Photo: African National Congress supporters sing and dance outside the High Court in Johannesburg, South Africa on Thursday as President Jacob Zuma's lawyers sought an order banning the display of a now-defaced painting of the president. Credit: Themba Hadebe / Associated Press

South African president's lawyer weeps in court case over painting

May 24, 2012
New York Times
South Africa

A white man's painting of a black president, genitals exposed, slashed open an ugly racial divide in South Africa this week, leading to death threats against the artist, calls for the boycott of a newspaper, vandalism of the artwork and the temporary closure of a gallery.

The issue grew more heated Thursday when President Jacob Zuma's lawyer broke down and wept after tough questioning from a white High Court judge during a hearing on Zuma's efforts to have the painting permanently banned from public display.

Attorney Gcina Malindi cried when questioned by Judge Neels Claasen about why the painting should be seen as racist and offensive to black South Africans. The court immediately adjourned and later ordered the media not to broadcast images of the lawyer weeping.

Malindi was an activist in the struggle against apartheid and was jailed for treason in the 1980s.

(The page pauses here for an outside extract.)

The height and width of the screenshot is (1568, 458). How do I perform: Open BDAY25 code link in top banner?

He later told journalists he broke down because the trial brought back bitter memories.

"I was just overcome by emotions, and there is a history to it as a former activist," he said, according to the newspaper City Press. "As an advocate, we are supposed to be trained not to be emotional when we appear in court."

Brett Murray's painting, "The Spear," was part of an exhibition called "Hail to the Thief II," a blunt critique charging that the ruling African National Congress was corrupt and had abandoned its socialist ideals. Zuma has called the artwork personally offensive, and ANC Secretary-General Gwede Mantashe, who was in court for Thursday's hearing, has termed it racist.

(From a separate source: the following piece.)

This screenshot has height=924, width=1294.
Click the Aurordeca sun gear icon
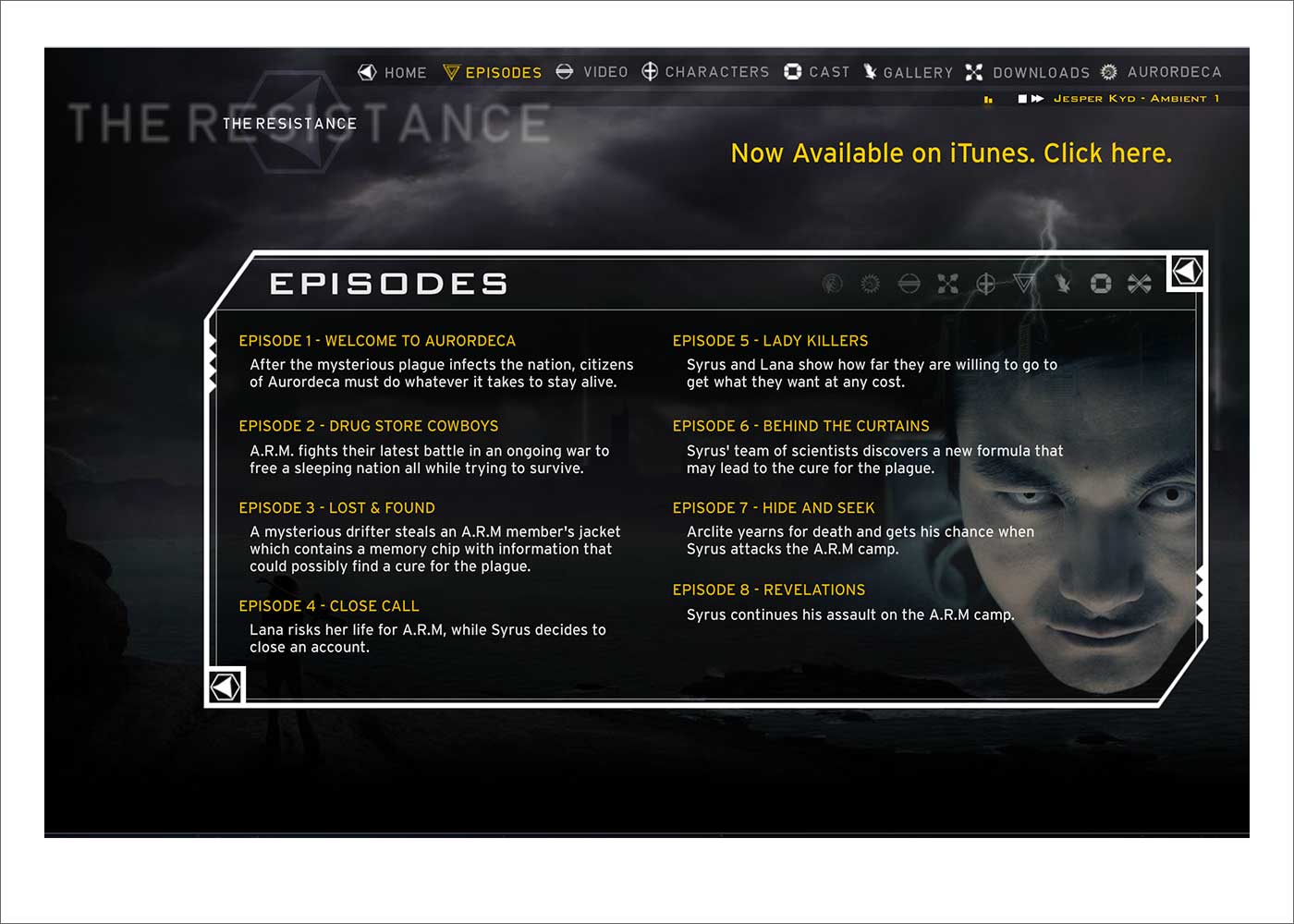[1109, 72]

Many black South Africans were uneasy with the confrontational imagery of the painting, with some mounting arguments that African culture respected elders, hence the display was offensive and insensitive. Others argued it recalled brutal apartheid searches, which often saw black males stripped naked.

But their opponents in a fierce public debate contended that Zuma -- who once had sex with an HIV-positive family friend half his age without using a condom but was acquitted of her rape accusation -- has laid himself bare to such parodies.

"Zuma's [image] is of a man whose concentration is on sex and political self-preservation. He has done more to provide fodder for racist stereotypes than any black South African has done," South African columnist Justice Malala wrote in the British newspaper the Guardian on Wednesday, dismissing arguments about African cultural sensibilities.

As debate raged, the work was vandalized Tuesday at the Goodman Gallery, a leading Johannesburg art space, by two men in swift succession -- one white, one black -- who claimed they didn't know one another. The gallery closed its doors temporarily and moved the painting.

Nonetheless, Zuma and the ANC broadened their legal action from an effort against the gallery and City Press, which posted the image on its website, to ensure the painting was not displayed anywhere in public. ANC has called for a boycott of the newspaper.

Though the ANC has argued the painting is an affront to Zuma's dignity as president, Judge Claasen said the law offered no protection for the dignity of either presidency or the party, and the case could only weigh any offense to Zuma personally.

The court must balance this against the strong protection offered in the South African Constitution for freedom of artistic expression.

Claasen asked Malindi if the ANC would be in court opposing the painting if it had shown apartheid-era President F.W. de Klerk. "What evidence is there that this is a colonial attack on the black cultures of this country?" he asked.

"There have been heavy suggestions that only the educated understand art and it is beyond the comprehension of people who don't belong to this group," Malindi responded. He argued that the court should take into account how the painting would be perceived by many black South Africans who were denied an education under apartheid.

"I implore the court and those who convey messages to consider the diversity of South Africa. There is a super-class of people who believe that things should be seen in their eyes," Malindi said, before he broke down.

Claasen said three black artists had submitted that the painting wasn't racist. "This is black against black," he told the court.